[Source extract Boundary: Start]

Xaves

Personal information
- Full name: Clennyson Silva do Nascimento
- Date of birth: February 27, 1986 (age 40)
- Place of birth: Balsas, Brazil
- Height: 1.74 m (5 ft 9 in)
- Position: Defensive midfielder

Team information
- Current team: Ponte Preta

Youth career
- 2002–2006: Paraná

Senior career*
- Years: Team / Apps / (Gls)
- 2006–2007: Paraná / 6 / (0)
- 2007–: Desportivo Brasil
- 2007–2008: → Atlético Mineiro (Loan) / 17 / (0)
- 2008: → Ipatinga (loan)
- 2009: → Ituano (loan)
- 2009: → Avaí (Loan) / 2 / (0)
- 2010: → Boavista (loan)
- 2010: → Duque de Caxias (loan) / 22 / (0)
- 2011–present: → Ponte Preta (loan)

= Xaves =

Brazilian footballer

Clennyson Silva do Nascimento (born February 27, 1986), known as Xaves, is a Brazilian professional footballer who plays as a defensive midfielder for Ponte Preta.

He made his professional debut for Paraná in a 3–0 home win over Grêmio in the Campeonato Brasileiro on May 13, 2007.

[Source extract Boundary: End]

**What you have to do**: In the Xaves profile, Desportivo Brasil is listed from 2007 with no end year, yet other clubs appear in the same years. Explain how the profile accounts for this.

[Dataset content Boundary: Start]

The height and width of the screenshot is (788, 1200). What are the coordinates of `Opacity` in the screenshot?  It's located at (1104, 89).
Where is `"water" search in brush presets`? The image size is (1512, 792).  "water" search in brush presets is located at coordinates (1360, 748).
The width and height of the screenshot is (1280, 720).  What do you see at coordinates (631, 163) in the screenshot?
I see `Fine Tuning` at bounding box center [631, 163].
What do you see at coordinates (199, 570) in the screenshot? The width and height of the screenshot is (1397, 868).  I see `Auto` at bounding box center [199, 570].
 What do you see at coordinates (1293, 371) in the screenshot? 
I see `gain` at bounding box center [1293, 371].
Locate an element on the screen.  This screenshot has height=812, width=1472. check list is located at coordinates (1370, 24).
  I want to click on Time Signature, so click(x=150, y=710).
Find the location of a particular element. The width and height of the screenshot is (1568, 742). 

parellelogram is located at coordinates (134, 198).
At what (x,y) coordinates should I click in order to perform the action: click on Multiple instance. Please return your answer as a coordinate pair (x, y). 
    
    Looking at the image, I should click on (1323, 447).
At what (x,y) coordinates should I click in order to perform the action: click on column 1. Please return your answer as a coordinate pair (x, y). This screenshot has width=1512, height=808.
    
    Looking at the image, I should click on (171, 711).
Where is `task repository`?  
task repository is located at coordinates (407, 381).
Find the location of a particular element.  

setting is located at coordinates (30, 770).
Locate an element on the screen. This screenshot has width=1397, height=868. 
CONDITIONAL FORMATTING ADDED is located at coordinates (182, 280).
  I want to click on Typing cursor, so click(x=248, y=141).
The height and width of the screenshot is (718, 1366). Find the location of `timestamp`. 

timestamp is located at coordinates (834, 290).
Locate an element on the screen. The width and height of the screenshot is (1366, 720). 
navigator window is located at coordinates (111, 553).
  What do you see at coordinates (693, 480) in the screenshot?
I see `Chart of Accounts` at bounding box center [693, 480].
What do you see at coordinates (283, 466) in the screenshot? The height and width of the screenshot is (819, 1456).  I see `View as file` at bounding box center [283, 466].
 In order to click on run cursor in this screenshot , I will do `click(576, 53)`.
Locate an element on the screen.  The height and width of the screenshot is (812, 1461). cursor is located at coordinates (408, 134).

[Dataset content Boundary: End]

**Task answer**: Each club listed below Desportivo Brasil has an arrow and is marked as a loan. From 2007 onward, he played at Atlético Mineiro, Ipatinga, Ituano, Avaí, Boavista, Duque de Caxias and, since 2011, Ponte Preta on loan, while his Desportivo Brasil entry stays open.